Tripp said the technique is so powerful that it has the potential to detect a single virus particle and can also discern virus subtypes and those with mutations such as gene insertions and deletions. This specificity makes it valuable as a diagnostic tool, but also as a means for epidemiologists to track where viruses originate from and how they change as they move through populations.
The researchers have shown that the technique works with viruses isolated from infected cells grown in a lab, and the next step is to study its use in biological samples such as blood, feces or nasal swabs. Tripp said preliminary results are so promising that the researchers are currently working to create an online encyclopedia of Raman shift values. With that information, a technician could readily reference a Raman shift for a particular virus to identify an unknown virus.

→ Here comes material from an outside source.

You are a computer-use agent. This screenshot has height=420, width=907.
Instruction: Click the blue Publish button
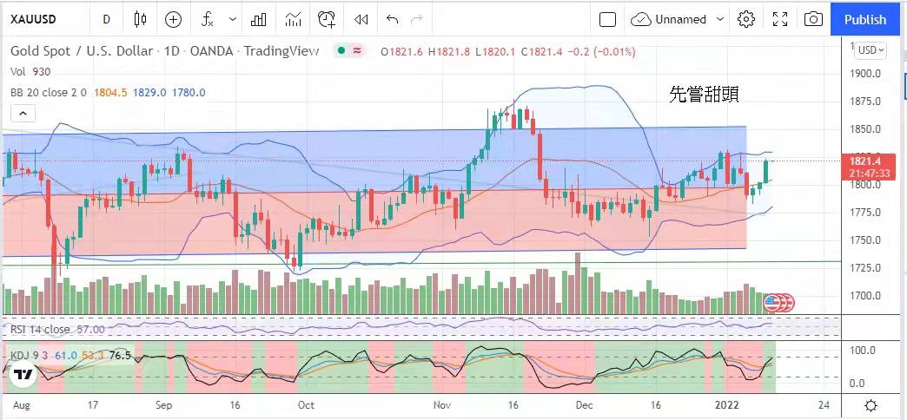865,19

To make their finding commercially viable, they're developing a business model, seeking venture capital and exploring ways to mass produce the silver nanorods. Next year, they plan on moving their enterprise to the Georgia BioBusiness Center, an UGA incubator for startup bio-science companies.
Presently, viruses are first diagnosed with methods that detect the antibodies a person produces in response to an infection. Tripp explained that these tests are prone to false positives because a person can still have antibodies in their system from a related infection decades ago. The tests are also prone to false negatives because some people don't produce high levels of antibodies.
Because of these limitations, antibody based tests often must be confirmed with a test known as polymerase chain reaction (PCR), which detects the virus itself by copying it many times. The test can take anywhere from several days to two weeks. Tripp said the latter is clearly too long, especially in light of emerging threats such as H5N1 avian influenza.